Chile has apparently solved its hanging problems with Pinochet’s dictatorship (1973-1990) and after many years of a transitional government and a decade of privatizations (with the consequent dogmatic approach to the marvellous things coming from the foreign countries: starting from private undertaking which bought all country’s infrastructures which once were state-controlled) is now the leading country of a developing continent.

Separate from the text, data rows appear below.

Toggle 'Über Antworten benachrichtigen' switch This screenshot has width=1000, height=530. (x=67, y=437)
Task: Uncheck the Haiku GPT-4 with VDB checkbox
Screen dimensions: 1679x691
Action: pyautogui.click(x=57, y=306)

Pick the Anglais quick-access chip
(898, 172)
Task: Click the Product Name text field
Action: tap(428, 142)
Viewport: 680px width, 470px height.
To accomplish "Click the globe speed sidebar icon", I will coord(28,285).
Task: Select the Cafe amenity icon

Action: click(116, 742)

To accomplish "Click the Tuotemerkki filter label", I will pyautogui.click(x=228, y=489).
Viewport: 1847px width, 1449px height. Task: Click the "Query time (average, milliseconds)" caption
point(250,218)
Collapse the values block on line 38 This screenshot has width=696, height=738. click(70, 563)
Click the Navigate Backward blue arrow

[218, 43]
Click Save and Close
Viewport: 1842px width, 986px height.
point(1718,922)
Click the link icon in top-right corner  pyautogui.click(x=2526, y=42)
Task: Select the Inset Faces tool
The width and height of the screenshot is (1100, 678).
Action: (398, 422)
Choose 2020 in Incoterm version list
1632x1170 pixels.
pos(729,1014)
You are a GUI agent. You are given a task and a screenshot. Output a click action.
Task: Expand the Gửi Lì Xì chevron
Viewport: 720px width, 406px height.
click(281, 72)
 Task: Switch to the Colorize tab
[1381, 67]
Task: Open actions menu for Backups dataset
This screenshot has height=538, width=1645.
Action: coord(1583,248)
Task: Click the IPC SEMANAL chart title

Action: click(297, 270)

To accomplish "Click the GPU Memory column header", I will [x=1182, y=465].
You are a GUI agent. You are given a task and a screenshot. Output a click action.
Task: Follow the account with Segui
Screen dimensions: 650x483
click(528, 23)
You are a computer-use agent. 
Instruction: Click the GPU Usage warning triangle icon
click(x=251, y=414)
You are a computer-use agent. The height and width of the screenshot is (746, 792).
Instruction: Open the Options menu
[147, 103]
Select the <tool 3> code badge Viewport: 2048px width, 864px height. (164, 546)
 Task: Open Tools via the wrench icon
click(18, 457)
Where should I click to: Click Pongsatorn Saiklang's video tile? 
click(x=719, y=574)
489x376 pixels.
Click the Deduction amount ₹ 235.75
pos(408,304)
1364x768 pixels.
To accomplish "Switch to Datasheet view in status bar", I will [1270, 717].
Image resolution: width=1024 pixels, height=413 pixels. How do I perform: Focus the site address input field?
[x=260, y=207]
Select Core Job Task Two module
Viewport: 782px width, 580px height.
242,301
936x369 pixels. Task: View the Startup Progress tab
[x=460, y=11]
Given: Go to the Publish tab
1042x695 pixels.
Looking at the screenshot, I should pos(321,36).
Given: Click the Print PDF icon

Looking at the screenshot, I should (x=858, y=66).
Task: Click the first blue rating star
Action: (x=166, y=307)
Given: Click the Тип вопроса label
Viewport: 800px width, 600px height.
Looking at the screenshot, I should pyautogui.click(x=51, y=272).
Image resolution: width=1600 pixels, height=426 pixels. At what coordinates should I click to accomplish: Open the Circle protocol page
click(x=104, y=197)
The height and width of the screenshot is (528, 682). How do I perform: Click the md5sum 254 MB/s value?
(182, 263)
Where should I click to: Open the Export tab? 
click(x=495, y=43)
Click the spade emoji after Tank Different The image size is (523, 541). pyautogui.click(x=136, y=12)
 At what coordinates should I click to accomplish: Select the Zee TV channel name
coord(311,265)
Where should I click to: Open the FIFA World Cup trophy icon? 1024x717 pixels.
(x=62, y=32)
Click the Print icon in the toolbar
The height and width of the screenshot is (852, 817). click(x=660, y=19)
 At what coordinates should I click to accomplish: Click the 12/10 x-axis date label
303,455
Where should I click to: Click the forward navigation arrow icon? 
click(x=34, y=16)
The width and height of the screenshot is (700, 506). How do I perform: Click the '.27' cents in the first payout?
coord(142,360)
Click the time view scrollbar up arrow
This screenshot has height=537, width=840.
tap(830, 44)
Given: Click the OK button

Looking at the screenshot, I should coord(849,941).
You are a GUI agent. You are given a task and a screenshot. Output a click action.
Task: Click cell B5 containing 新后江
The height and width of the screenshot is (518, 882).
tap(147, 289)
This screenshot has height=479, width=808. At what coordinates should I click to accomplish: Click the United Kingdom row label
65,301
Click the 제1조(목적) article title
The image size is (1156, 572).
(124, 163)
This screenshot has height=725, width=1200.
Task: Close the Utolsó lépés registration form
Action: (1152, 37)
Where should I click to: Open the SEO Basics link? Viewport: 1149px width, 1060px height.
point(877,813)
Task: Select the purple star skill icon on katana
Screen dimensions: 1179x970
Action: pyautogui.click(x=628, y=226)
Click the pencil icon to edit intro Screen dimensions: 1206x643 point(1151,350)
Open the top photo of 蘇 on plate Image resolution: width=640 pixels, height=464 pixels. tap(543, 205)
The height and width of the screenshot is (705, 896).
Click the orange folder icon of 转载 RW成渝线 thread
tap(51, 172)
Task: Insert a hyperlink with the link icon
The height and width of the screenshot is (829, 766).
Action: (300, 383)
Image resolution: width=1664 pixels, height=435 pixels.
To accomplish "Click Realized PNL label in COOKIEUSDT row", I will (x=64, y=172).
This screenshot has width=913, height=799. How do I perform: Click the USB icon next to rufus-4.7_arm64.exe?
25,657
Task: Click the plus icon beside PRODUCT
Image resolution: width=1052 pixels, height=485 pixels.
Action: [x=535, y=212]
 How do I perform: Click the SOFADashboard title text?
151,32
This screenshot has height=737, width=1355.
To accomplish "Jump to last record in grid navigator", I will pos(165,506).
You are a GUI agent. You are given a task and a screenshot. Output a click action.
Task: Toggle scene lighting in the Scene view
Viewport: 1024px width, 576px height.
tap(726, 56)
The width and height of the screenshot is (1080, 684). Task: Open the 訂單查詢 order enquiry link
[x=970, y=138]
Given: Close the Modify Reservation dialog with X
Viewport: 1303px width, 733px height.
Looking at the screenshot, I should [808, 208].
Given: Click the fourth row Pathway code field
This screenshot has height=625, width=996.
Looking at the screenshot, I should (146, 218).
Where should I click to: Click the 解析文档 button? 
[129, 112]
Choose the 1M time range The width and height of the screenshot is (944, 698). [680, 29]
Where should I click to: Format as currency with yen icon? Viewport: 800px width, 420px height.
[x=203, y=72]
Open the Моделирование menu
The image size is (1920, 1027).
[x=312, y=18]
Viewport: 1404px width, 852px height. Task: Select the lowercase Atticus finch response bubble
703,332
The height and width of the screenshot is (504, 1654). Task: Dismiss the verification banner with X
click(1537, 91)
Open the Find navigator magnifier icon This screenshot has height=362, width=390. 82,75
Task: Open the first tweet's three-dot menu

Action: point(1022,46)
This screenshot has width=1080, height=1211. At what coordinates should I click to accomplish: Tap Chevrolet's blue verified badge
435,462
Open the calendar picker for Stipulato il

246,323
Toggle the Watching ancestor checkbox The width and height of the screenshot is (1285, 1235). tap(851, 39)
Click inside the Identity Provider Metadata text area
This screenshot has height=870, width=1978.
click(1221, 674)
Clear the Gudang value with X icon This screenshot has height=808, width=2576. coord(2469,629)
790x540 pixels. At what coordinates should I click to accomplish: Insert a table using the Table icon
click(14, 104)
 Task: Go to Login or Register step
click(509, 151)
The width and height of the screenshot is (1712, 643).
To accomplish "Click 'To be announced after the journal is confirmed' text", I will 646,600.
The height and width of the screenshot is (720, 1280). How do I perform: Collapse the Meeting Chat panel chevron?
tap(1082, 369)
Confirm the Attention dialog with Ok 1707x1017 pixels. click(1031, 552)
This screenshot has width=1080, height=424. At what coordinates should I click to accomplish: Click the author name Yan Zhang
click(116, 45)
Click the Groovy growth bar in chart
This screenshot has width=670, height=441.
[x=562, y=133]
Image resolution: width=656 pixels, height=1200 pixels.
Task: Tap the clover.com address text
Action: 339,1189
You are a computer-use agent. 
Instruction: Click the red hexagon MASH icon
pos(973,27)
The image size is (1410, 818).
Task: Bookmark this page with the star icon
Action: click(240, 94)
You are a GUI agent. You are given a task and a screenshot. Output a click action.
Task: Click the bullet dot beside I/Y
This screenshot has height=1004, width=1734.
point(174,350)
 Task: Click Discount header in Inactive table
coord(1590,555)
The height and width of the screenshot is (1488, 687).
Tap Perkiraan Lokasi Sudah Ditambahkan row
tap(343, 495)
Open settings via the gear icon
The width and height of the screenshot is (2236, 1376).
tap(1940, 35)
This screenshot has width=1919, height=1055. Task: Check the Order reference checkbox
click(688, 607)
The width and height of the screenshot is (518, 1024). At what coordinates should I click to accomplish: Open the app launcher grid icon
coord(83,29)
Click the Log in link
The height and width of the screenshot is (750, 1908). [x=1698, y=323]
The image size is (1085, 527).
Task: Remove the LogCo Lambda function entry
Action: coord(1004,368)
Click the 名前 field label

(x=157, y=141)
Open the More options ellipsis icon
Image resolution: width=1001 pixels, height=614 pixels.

The Video and New Media Santiago Biennial appears in this context as the exact representation of the new modern and reassuring identity construction of the country, which wants to go beyond recent history to welcome a technology and market economy present. So besides video reviews coming from the whole world the Biennial presents hyper-technologic “products” sponsored by Sony without dwelling upon social and political use of new media (see the interview to the Troyano’s collective). So Chile is now acclaiming a present made up of future, evolution and novelties without reckoning with history, with a still narrow-minded society (divorce has been just legalized, abortion is still a taboo subject) controlled by the same juridical and political structure created by Augusto Pinochet after his violent coup d’état. Constitution, legislative and political system and bureaucracy are still the same.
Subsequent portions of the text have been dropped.